Environmental and regulatory initiatives are requiring ever-lower levels of both sulfur and aromatics in distillate fuels. For example, proposed sulfur limits for distillate fuels to be marketed in the European Union for the year 2005 is 50 wppm or less. There are also regulations that will require lower levels of total aromatics in hydrocarbons and, more specifically, to lower levels of multi-ring aromatics found in distillate fuels and heavier hydrocarbon products. Further, the maximum allowable aromatics level for U.S. on-road diesel, CARB reference diesel, and Swedish Class I diesel are 35, 10 and 5 vol. %, respectively. Further, the CARB and Swedish Class I diesel fuel regulations allow no more than 1.4 and 0.02 vol. % polyaromatics, respectively. Consequently, much work is presently being done in the hydrotreating art because of these proposed regulations.

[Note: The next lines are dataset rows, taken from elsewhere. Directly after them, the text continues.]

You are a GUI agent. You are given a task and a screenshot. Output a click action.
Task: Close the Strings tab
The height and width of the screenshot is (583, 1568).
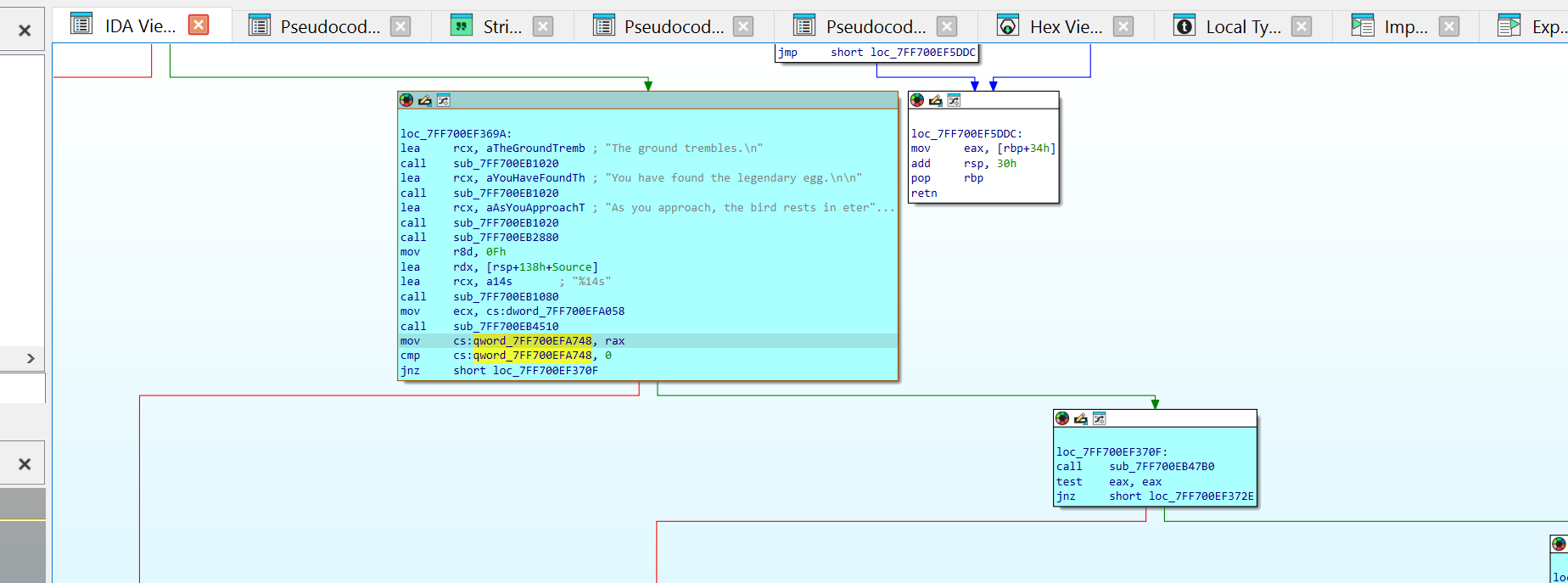(x=543, y=26)
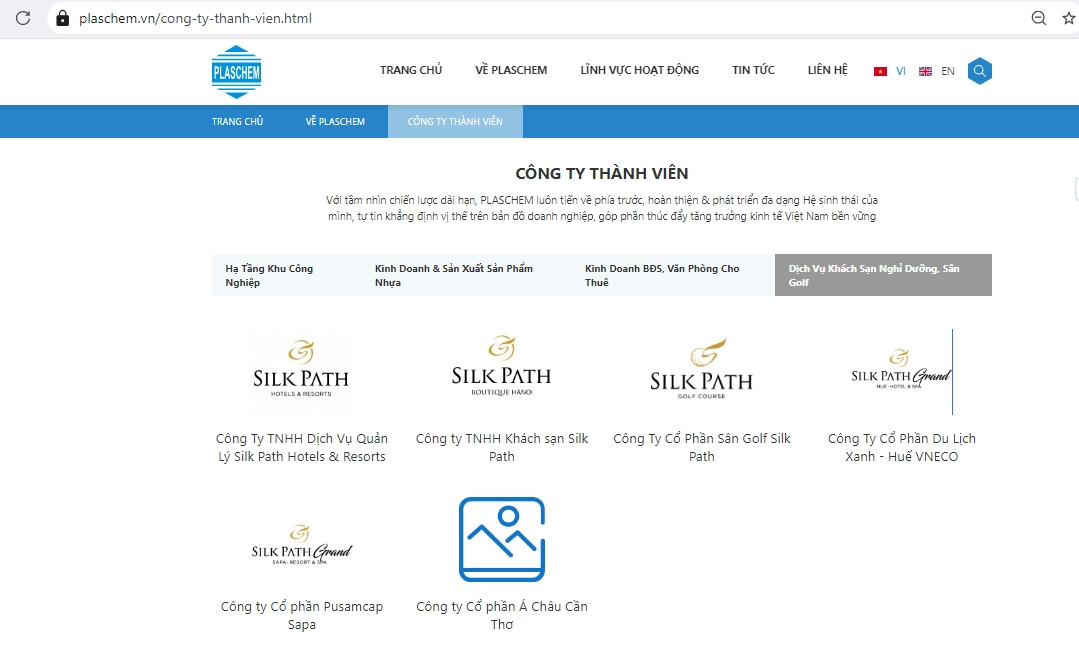The height and width of the screenshot is (663, 1079).
Task: Open the Công ty Cổ phần Pusamcap Sapa link
Action: coord(301,615)
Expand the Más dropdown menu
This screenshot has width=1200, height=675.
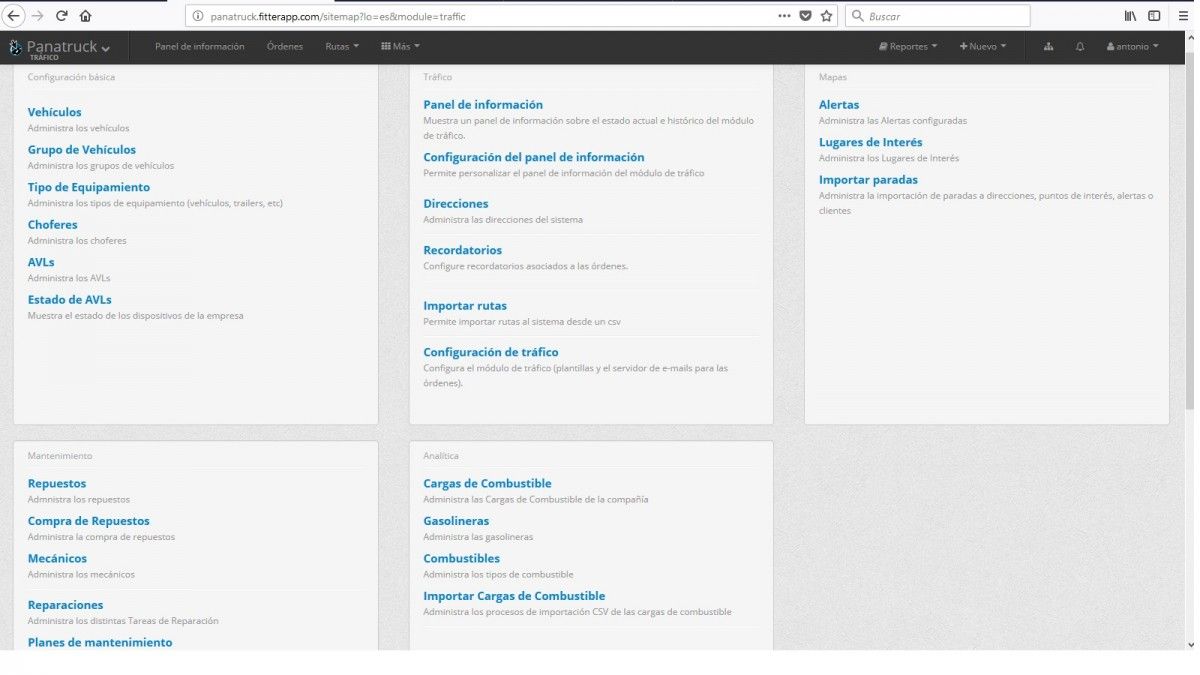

Hydrotreating, or in the case of sulfur removal, hydrodesulfurization, is well known in the art and typically requires treating the petroleum streams with hydrogen in the presence of a supported catalyst at hydrotreating conditions. The catalyst is usually comprised of a Group VI metal with one or more Group VIII metals as promoters on a refractory support, such as alumina. Hydrotreating catalysts that are particularly suitable for hydrodesulfurization, as well as hydrodenitrogenation, generally contain molybdenum or tungsten on alumina promoted with a metal such as cobalt, nickel, iron, or a combination thereof. Cobalt promoted molybdenum on alumina catalysts are most widely used when the limiting specifications are hydrodesulfurization. Nickel promoted molybdenum on alumina catalysts are the most widely used for hydrodenitrogenation, partial aromatic saturation, as well as hydrodesulfurization.
The ability to modify the nanostructural morphology of supported hydrotreating catalysts provides a possible way to control their activity and selectivity. One of the important thrusts in hydrotreating catalyst research has been the realization over the last few years that a key synthesis tool for modifying nanostructure involves the incorporation of carbon into the sulfide structure. For example, U.S. Pat. No. 4,528,089 teaches that the use of carbon-containing catalyst precursors gave more active catalysts than catalysts prepared from sulfide precursors without organic groups. Use of organic impregnation aids in preparing oxide catalyst precursors has also been studied for some time (Kotter, M.; Riekett, L.; Weyland, F.; Studies in Surface Science and Catalysis (1983), 16 (Prep. Catal. 3), 521-30 and U.S. Pat. No. 3,975,302). The importance of carbon incorporated in bulk MoS2 hydrotreating catalysts has been studied in detail (Berhault, G,; Araiza, L. C.; Moller, A. D.; Mehta, A.; Chianelli, R.; Catalysis Letters (2002) 78 (1-4) 81-90).
While such catalysts have proven to be superior to more conventional hydrotreating catalysts, there still remains a need in the art for ever-more reactive and effective catalysts for removing heteroatoms, such as nitrogen and sulfur from hydrocarbon streams.